Well, it all began one hot humid muggy night right outside of Freedom Hall Civic Center in Johnson City, TN. The headline act for that night's concert was Judas Priest and the local yokels were jacked beyond belief with excitement, and hopped up on cheap beer and weed that some claimed was "the shit that killed Elvis." I was not at the venue to see the show, I was there to keep the peace and to make sure things did not get out of hand, it's a service I used to provide sometimes, get over it.
If you were misbehaving and law breaking you would quake in fear if you saw me swoop down out of the sky and mete out justice. You know you would. In fact, the weak among you are trembling now.



Anyhoo, I spied the League out of the corner of my simian eye and I flew down to see what they were up to. It was a lucky thing I did because as it turns out they were all drunk and disorderly and they were taunting a sensitive young woman about her love of Abba. They had this young woman surrounded and some members were singing Green Manalishi (With The Three Prong Crown) at her. Other members of the League interpretively danced at her in a threatening manner, while the rest of them quaffed Milwaukee's Best Light and belched up their evening meal of McRib and fries in her young face. It was more than any monkey could bear.



I swooped down and confronted them. They were momentarily startled but they soon regained what little senses they had. I tossed the girl to safety and began to prepare for a fight. One of the League members sucker punched me and I confess I went down like a ton of bricks. While I was on the ground they kicked me and stole my fez. I was too groggy to go after them and I had saved the young woman after all, so I left well enough alone.


It was a huge mistake, perhaps the biggest mistake of my life. It was a mistake that would have earth shattering consequences for all of mankind.

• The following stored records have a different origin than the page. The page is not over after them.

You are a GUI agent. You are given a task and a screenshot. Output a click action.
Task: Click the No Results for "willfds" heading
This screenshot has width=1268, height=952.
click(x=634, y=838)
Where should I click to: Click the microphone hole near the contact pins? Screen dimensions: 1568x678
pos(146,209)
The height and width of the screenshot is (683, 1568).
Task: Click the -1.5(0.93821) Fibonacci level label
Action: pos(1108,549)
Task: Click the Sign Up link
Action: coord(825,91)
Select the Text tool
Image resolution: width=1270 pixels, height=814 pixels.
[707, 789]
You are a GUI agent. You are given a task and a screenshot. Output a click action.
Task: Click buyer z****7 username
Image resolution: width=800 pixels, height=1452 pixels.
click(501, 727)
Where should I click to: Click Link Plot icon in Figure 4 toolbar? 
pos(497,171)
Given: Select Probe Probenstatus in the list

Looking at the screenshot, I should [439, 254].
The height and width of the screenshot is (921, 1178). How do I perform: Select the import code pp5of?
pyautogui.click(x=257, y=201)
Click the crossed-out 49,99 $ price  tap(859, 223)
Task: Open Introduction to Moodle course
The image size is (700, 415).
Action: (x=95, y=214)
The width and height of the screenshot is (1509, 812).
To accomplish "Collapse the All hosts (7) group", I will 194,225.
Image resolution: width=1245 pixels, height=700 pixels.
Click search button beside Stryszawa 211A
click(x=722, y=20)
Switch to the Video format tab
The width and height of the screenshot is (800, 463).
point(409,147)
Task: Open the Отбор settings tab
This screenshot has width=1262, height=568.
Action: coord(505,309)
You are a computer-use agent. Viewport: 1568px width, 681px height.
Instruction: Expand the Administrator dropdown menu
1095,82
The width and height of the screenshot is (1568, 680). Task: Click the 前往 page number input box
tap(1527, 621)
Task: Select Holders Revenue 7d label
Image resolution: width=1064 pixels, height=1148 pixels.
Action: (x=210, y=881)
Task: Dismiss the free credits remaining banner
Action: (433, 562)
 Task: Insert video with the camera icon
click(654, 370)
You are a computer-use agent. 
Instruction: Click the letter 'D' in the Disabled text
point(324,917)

The sucker punch that put me down and the subsequent kicking I received and the theft of my fez emboldened them. That very night they embarked on a life of crime and perfidy. No crime was too petty for them. No unspeakable act went undone. Their crime spree included such acts as buying beer for underage teens, leading on military recruiters, mocking Amway distributors, renting Adam Sandler movies and never returning them, and perhaps the most heinous crime of all, masterminding the election and reelection of George W. Bush to the Presidency of the United States. I chased them for many years, when I apprehended one another would pop up to take his place.


It seemed at times that because of my mistake they would ruin civilization as we know it. I had to come up with a plan. A master plan, if you will. Then it hit me, I would lure all of them to one place and then BANG! I would capture them. I waited and bided my time, that is until the day that this film hit the theatres:


There are two things I knew for sure about my mortal enemies the League of Mullets, they loved keggers and they would walk through hell to see an Adam Sandler comedy. I knew they were too drunk to see the pre opening publicity about the movie, they'd automatically assume it was a comedy since Adam Sandler was in it, so I sent them all an invitation to an opening night kegger at the local movie theatre where Sandler's magnum opus was scheduled to play.



I cleared the theatre of the poor people who had paid to see the movie, I gave them all a coupon for a free movie rental at Blockbuster and a fun size Three Musketeers. Just as the last patron left the theatre, the members of the League began to show up. After they all filed in I sealed off the entrances to the theatre and the battle royale began.

They fought valiantly, I fought like a monkey possessed. In the end I won, and they all laid strewn about the theatre. One of them asked me, "Yo, Monkey dude, are you taking us to jail or something? Cuz, if you aren't there's a sweet White Snake tribute band playing at the Holiday Inn and we wanna go check it out." I looked at their hopeful little faces, their sweaty mullets, their assorted rock and roll t shirts of bands that sucked giant balls and I pondered the old adage that real power is knowing when to hold back and so I took pity on the League. I hypnotized them into not doing evil anymore and I let them live rent free in the trailer park near my super secret HQ, in return they will be appearing in a steel cage death match from time to time, doing film and TV reviews for me, and if needs be, they will go to Iraq with John McCain and they'll help him hunt down Bin Laden.

It just goes to show you, even the most hardened criminal can be rehabilitated and made useful again.

3 comments:

Dr. Zaius said...

What a great story! I am confused though. I thought that mocking Amway distributors was actually your civic duty. (And Elvis is not dead.)

Pam said...

Snark-y! I love it! But that picture - MY EYES!! MY EYES!!

Where did you find all those mullets?

Dr. Monkey Von Monkerstein said...

Pam, I found them on mulletsgalore.com.